Hoy escribo para usted y de usted. Caballero de la radio, artista inigualable del micrófono y la locución. Usted nació con el ángel de la palabra ceñido en el alma. José Antonio Cepero Brito, fue un excelente locutor comercial, narrador de novelas, locutor de noticieros, moderador de paneles y sobre todo, carismático y jocoso. Nacido el 21 de mayo de 1018 en Camagüey, Cepero supo del trabajo duro como fogonero de locomotoras en el Central Washington, para más tarde desempeñarse como oficinista en el Ingenio Estrella, de su provincia natal.

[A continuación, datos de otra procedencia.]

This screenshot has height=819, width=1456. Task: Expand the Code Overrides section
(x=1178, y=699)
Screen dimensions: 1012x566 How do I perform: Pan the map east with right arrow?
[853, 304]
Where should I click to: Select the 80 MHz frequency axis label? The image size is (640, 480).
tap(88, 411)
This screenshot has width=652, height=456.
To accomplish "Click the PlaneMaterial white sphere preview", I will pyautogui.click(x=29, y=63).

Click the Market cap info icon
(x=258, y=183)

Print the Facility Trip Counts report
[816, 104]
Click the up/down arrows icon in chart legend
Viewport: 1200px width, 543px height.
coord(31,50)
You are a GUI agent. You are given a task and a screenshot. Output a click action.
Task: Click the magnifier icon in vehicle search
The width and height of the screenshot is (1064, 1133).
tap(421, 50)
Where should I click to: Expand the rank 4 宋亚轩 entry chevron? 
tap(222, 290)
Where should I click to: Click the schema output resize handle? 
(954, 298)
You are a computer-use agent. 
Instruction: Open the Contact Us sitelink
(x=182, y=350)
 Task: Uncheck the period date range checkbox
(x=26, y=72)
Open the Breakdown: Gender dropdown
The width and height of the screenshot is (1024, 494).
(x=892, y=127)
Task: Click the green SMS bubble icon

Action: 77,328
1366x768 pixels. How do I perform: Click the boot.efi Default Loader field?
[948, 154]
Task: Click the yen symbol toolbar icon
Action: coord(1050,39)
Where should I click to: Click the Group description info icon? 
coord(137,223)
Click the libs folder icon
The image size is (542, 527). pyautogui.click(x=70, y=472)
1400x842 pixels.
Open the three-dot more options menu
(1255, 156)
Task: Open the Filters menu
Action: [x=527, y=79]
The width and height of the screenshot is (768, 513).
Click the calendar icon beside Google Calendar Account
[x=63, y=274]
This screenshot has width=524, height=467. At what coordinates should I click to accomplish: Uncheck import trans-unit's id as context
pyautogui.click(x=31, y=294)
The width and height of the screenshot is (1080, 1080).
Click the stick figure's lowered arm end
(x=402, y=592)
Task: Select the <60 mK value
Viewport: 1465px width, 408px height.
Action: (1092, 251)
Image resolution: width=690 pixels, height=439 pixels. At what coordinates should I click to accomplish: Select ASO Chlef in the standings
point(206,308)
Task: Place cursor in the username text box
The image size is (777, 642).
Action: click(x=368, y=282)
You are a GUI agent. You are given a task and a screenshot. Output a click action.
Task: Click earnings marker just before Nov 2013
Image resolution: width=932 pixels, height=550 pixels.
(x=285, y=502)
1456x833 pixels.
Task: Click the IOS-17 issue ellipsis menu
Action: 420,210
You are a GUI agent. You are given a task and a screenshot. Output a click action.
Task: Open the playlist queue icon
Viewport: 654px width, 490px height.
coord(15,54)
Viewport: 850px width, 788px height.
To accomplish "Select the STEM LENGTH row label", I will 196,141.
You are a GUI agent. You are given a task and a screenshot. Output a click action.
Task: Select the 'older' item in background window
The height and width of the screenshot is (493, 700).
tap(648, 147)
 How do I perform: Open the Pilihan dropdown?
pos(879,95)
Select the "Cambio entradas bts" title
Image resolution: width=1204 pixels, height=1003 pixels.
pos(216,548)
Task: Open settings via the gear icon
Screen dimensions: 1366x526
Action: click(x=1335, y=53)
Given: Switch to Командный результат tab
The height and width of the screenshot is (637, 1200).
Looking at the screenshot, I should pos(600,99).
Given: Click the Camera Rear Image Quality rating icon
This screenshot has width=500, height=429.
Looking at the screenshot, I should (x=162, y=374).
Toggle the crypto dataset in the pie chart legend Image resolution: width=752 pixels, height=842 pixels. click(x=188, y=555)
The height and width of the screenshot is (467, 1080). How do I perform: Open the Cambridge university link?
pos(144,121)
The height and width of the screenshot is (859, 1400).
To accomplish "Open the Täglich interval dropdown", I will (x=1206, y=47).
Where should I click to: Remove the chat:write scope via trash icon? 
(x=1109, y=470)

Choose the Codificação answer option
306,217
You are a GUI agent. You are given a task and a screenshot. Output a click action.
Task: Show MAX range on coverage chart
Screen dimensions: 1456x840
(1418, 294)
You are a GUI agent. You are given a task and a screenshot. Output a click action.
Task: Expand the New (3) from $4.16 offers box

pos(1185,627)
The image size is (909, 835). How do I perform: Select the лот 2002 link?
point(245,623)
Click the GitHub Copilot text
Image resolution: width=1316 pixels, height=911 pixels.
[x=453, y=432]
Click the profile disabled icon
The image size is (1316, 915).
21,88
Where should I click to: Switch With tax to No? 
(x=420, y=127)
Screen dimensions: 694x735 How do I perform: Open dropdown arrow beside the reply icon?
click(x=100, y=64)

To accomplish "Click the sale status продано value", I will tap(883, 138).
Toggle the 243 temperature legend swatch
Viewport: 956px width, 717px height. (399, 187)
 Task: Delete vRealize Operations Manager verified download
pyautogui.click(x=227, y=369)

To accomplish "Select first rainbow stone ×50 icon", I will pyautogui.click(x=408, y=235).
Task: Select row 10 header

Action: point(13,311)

Dos años después, en 1939, viaja a La Habana en busca de nuevos horizontes.
Ello le valió para intentar fortuna a través de un talento innato y un carisma propio de su personalidad. Entonces llegó lejos en la locución y prendido en la memoria de la gente. Los que disfrutamos de su estilo, cargado de cubanía, humor fino y alto sentido de profesionalidad, coincidimos en afirmar lo mismo que el periodista Enrique Núñez Rodríguez: “Cepero Brito era un hombre que usaba una guayabera por dentro". Sin dudas, fue y es una voz que perdura en el tiempo.
¡Cómo olvidar sus presentaciones en “Detrás de la Fachada” y “Escriba y Lea”, programas que al decir del propio artista, le ubicaron en el corazón de la gente. El primero le dio la posibilidad de trabajar al lado de la excelente animadora y amiga, Consuelito Vidal y el segundo, un espacio muy querido del que fue fundador, le obligó y enseñó porque entre tan prestigiosos panelistas siempre se sintió muy bien.
Depurado, culto, elegante y alegre, Cepero Brito estuvo junto a la Revolución y sus ideas. Por eso en el Teatro Martí, la noche del 13 de septiembre de 1960, levantó su voz para denunciar los programas políticos alentados por los dueños, los hermanos Mestre, para sembrar la confusión y atacar a la Revolución.
Estuvo en el seguimiento a los sucesos de Playa Girón y su voz clara y precisa informaba al pueblo el curso de los combates por la Patria y al final, la noticia que conmovió a la nación y al mundo ¡Ha caído Playa Girón! Esos son instantes que no se olvidan y marcaron el paso de este profesional de la palabra en el ejercicio de la locución.
Es considerado un orador irrepetible. Su nombre se inscribe en la trilogía de los grandes de la locución y animación en Cuba, junto a Consuelo Vidal y Germán Pinelli. Hoy se cumplen veintinueve años de su desaparición física, aquel 20 de julio de 1989. Nos dejó físicamente, pero José Antonio Cepero Brito, hizo brillar las ondas radiales y la pantalla de los televisores y supo perpetuarse en el corazón de su pueblo. Por esa y muchas otras razones, seguirá siendo una voz que perdura.